I hadn't ever read about the Gunpowder Plot or Guy Fawkes. I suppose it resembles the Boston Tea Party except with a much more direct intent! lol

This is certainly a remake of The Hollow Men by Elliot, and/or a draw on that. I think you did well with this Eric, though I didn't get many of the references on the first couple reads as I didn't knwo the history of Guy Fawkes as stated. 

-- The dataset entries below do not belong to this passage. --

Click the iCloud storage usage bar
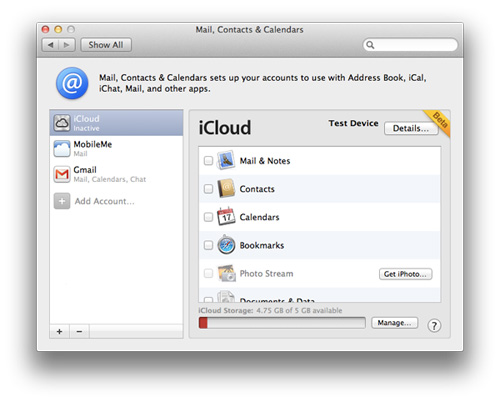This screenshot has width=500, height=402. tap(282, 323)
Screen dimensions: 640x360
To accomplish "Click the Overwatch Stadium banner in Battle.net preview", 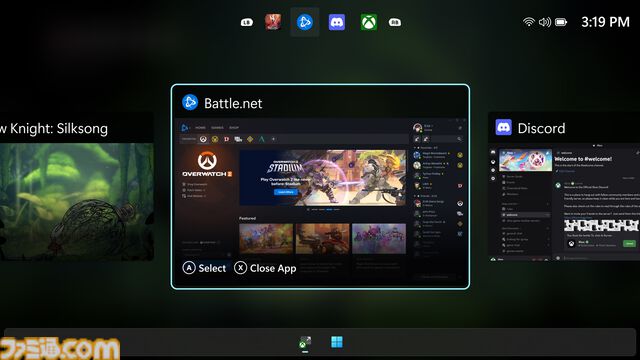I will [322, 178].
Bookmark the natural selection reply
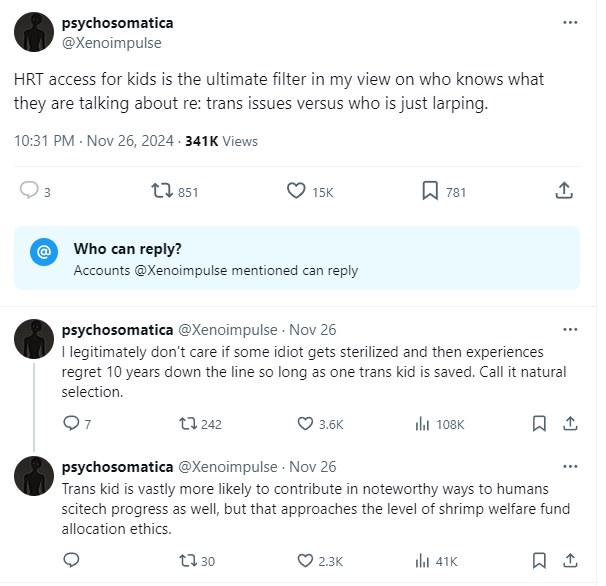Image resolution: width=606 pixels, height=586 pixels. click(x=539, y=424)
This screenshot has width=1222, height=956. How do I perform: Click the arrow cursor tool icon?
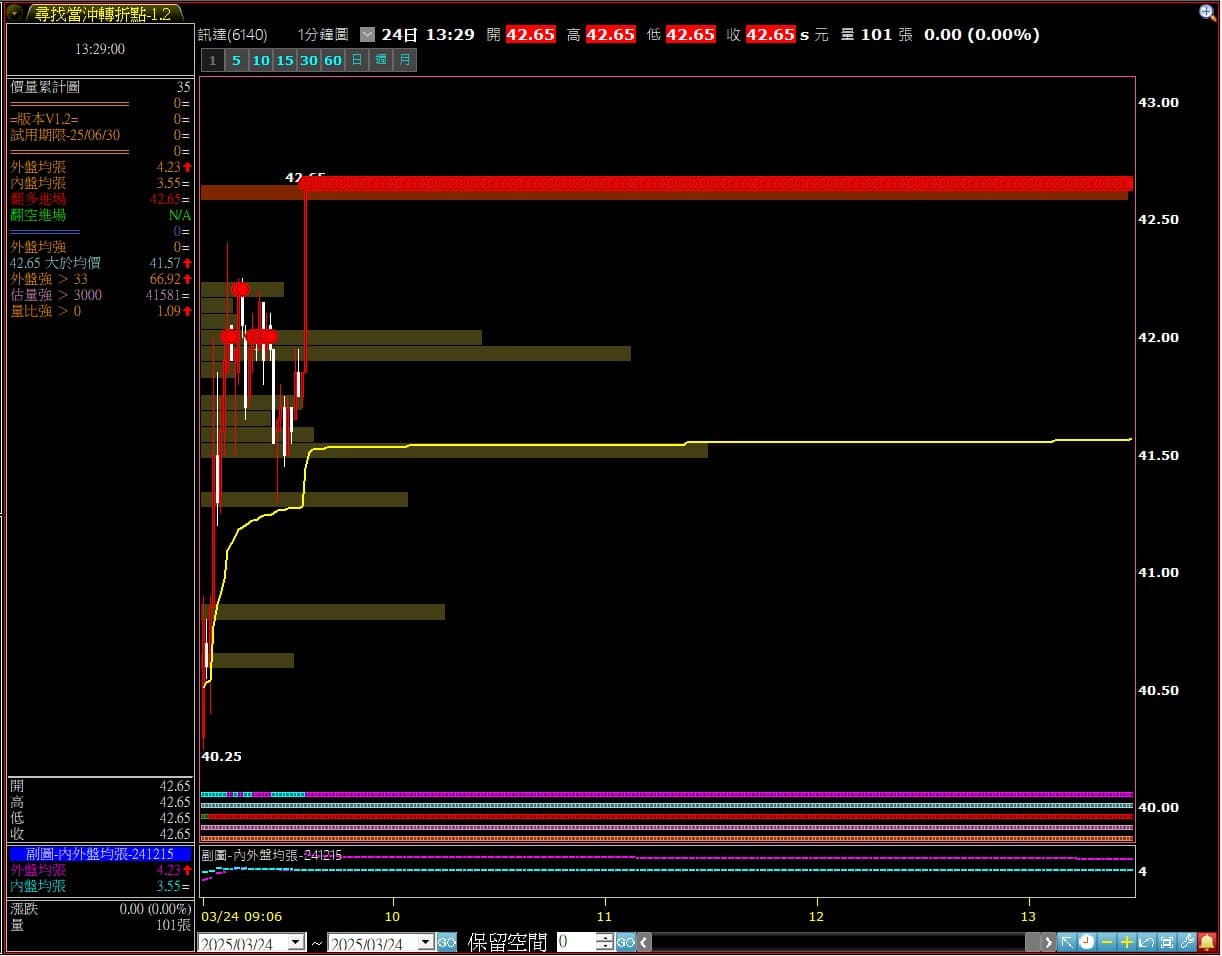coord(1067,942)

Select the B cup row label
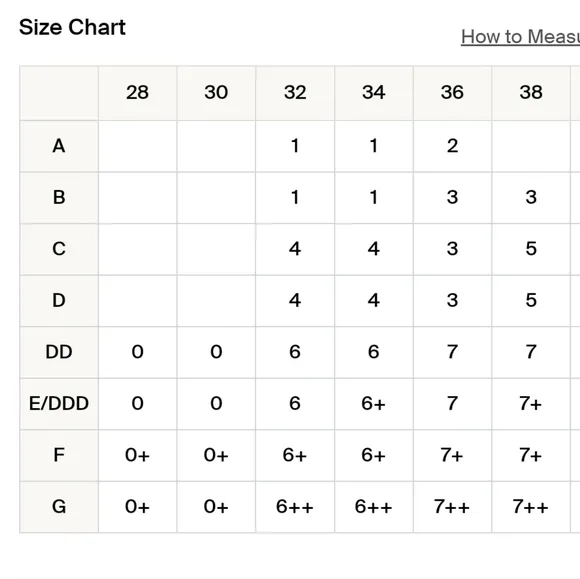coord(59,197)
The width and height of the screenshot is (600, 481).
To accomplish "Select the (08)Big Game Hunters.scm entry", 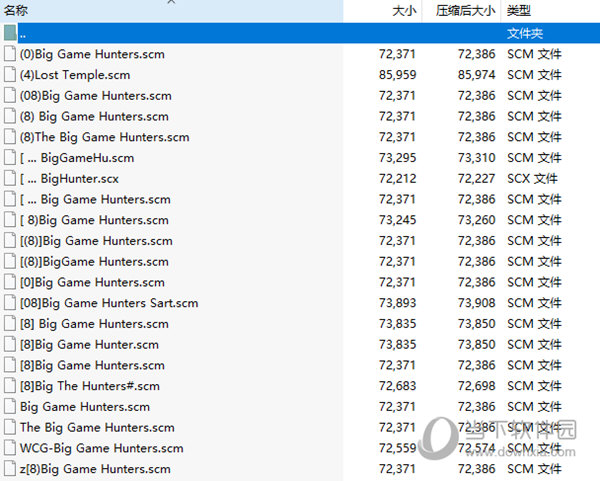I will (95, 96).
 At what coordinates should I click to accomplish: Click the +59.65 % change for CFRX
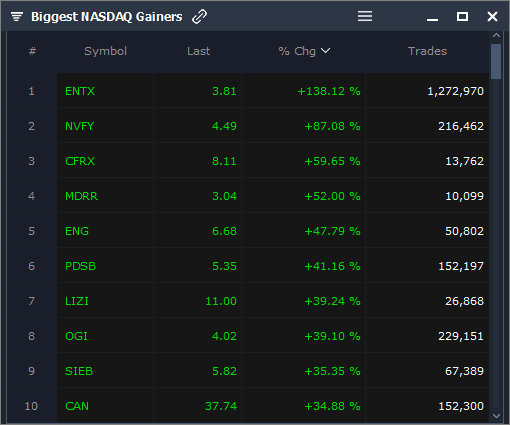[332, 161]
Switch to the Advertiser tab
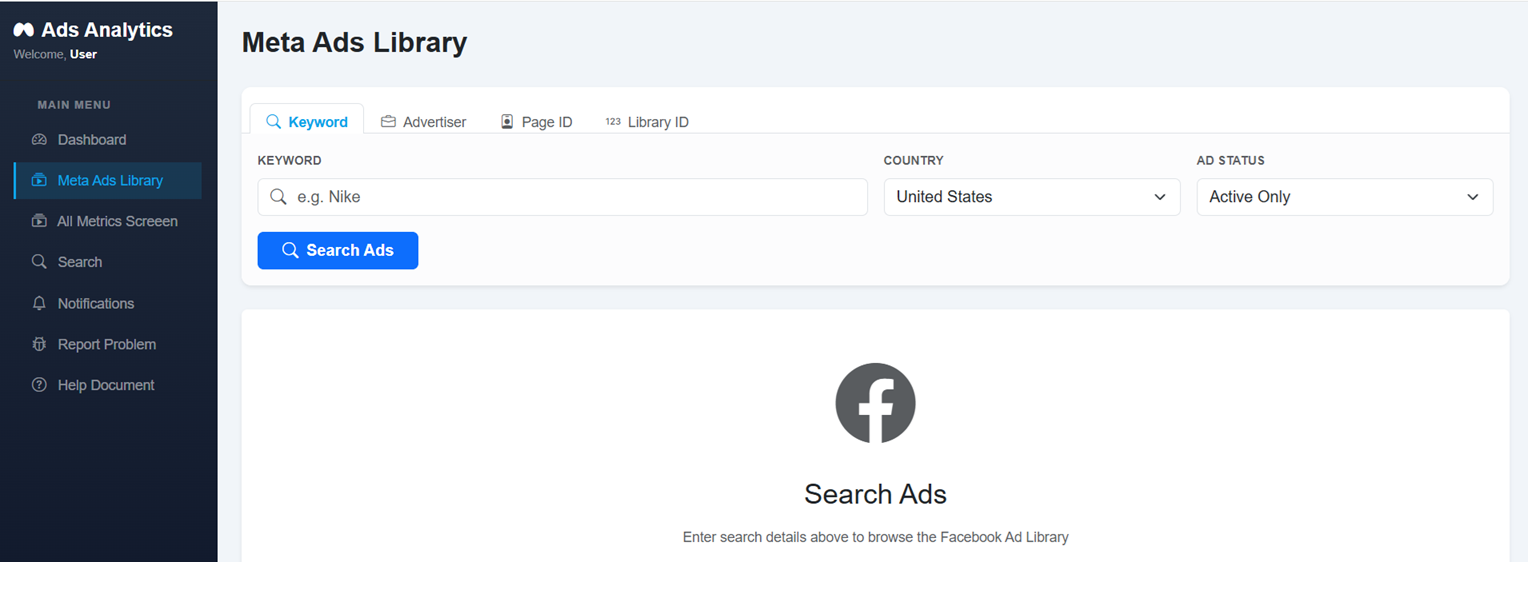This screenshot has width=1528, height=589. pyautogui.click(x=424, y=121)
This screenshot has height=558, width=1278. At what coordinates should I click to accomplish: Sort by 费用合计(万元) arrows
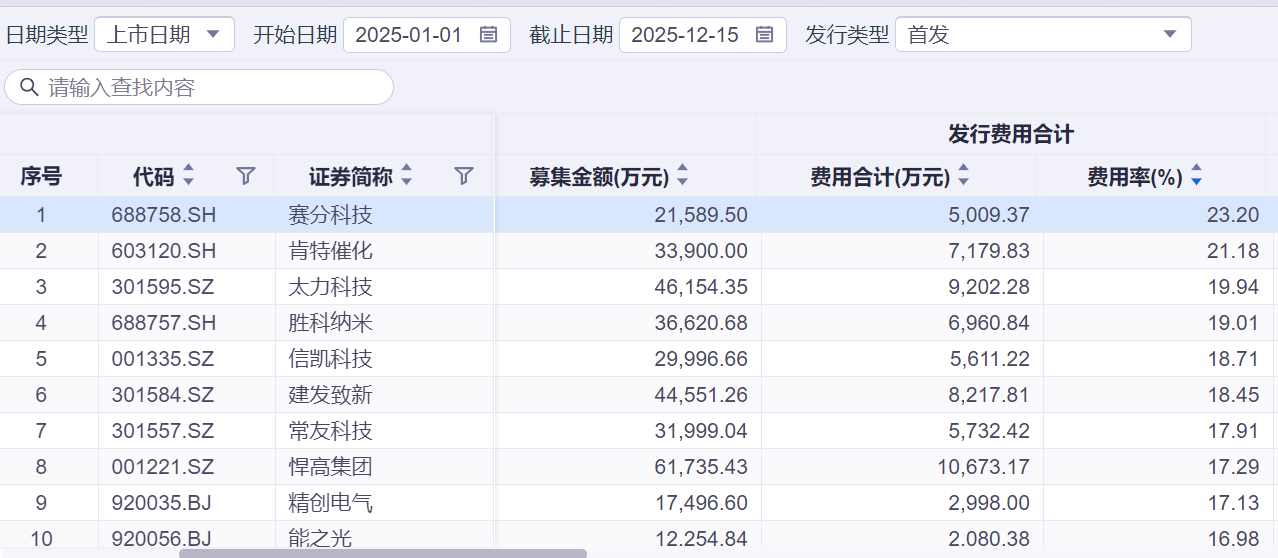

The point the poem makes I think is spot on. We, America, have become the British Empire, which had become the Roman Empire. The novella 'The Heart of Darkness' addressed how Britain had gone from being a barbaric backwater in the Roman Empire, to treating the people's of Africa as the barbaric backwater of the English Empire. And now America deals with subordinates in much the same brutal way. The film Apocalypse Now was in fact a retelling of The Heart of Darkness with America as the empire. The whole point of The Heart of Darkness was how so-called civilised nations and people are as brutally barbaric as the peoples and nations considered uncivilised and barbaric. 

The Heart of Darkness  by the way was the genesis for T.S. Elliot's The Waste Land as well. The Hollow Men was made up of fragments of The Waste Land that Elliot and Pound had trimmed from it.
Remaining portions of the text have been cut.